Miller and Armstrong unpick the timeline of the stomach-churning story of O’Leary’s sexual deviance. They examine how two exceptional detectives, Edna Hendershot and Stacy Galbraith, each based in different districts, shared their information of their separate investigations to find him. His victims were teenagers, and women aged 59 and 65. One of the reasons it took so long to catch O’Leary is that one of his early victims – an essential missed link to the other cases – was deemed to be lying by police when she gave her statement.
Retracted statement
Marie was a vulnerable 18-year-old in supported housing, who had just come out of foster care. She was in trauma, and overwhelmed by having to tell her story of being raped over and over again without sleep. Her own foster mother called the police and said she had suspicions that Marie was just looking for attention by coming to them with this story. Under duress, Marie retracted her statement. The evidence taken from her apartment was destroyed. By the time she had regained the courage to insist that she had been sexually assaulted for hours, the police refused to believe her.
This book started out as a 12,000 word story by Miller and Armstrong for Pro Publica, an American non-profit investigative journalism organisation, for which it won a Pulitzer in 2016. It’s now been optioned by Netflix for a drama series, which is an indicator of how popular it is expected to be.
Flat style
There's a significant difference between a longform article and a book-length text. A False Report starts strongly, with compelling narrative, but it falls apart about halfway. The authors have used the book length format to develop key topics of the story: the fallout from rape; victim blaming; social media shaming; the behaviour of sexual predators; the question of truth; the way the American police and other authorities generally treat women who report rape.

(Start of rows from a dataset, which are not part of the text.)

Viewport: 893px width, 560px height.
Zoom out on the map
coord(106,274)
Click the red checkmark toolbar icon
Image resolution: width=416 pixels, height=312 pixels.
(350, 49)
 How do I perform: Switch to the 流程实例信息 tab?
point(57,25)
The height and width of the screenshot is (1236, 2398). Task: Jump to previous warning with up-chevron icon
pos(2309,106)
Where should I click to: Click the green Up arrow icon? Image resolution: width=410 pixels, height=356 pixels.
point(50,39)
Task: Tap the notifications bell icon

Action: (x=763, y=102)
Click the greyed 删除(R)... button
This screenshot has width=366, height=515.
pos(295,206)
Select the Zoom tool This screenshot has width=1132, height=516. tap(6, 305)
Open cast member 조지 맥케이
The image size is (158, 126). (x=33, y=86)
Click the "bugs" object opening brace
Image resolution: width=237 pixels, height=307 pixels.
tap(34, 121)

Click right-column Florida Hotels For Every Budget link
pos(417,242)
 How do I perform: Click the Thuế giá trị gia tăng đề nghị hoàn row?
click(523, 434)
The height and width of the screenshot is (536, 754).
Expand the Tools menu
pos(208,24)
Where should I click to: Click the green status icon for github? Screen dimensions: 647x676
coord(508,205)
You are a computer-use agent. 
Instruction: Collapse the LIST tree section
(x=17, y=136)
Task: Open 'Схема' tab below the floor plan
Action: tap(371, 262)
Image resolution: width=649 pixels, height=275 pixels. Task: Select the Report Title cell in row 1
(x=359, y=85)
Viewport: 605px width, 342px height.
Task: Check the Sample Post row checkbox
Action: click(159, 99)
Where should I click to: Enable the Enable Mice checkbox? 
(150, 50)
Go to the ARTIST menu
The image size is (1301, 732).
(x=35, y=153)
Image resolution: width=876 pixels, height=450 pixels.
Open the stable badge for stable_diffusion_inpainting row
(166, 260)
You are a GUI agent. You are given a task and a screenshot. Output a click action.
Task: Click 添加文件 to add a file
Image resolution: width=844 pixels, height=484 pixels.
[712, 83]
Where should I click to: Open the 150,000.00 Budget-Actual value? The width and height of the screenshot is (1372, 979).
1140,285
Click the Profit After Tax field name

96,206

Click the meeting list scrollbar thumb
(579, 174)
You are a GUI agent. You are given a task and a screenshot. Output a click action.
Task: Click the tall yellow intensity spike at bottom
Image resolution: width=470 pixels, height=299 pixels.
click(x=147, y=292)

The problem is, the polemic interrupts the narrative of the women involved in this particular story. The book is trying to be both a true-crime story and a public service piece of reporting: the reporters just couldn’t stop being reporters, instead of focusing solely on being writers.
The other problem is that authors have combined their reporting, and the result is a curiously flat style overall, without any distinctive voice. There are few subjects more intimate than rape, but the perspective of the narrative often feels distant. The authors write about all their subjects in the third person, and sometimes it feels like reading a translated transcript.
In all this, however, there are some details in Miller and Armstrong’s reporting that genuinely scandalise. Marie, who was vilified, bullied and shamed both in the mainstream media and social media during the period of time she retracted her story of being raped, eventually sued the authorities for the way they had mishandled her case. She sued for millions. She received $150,000.
On paper, A False Report has all elements of being a really powerful story, but it ultimately fails to truly engage. The irony is, it'll make a terrific Netflix drama.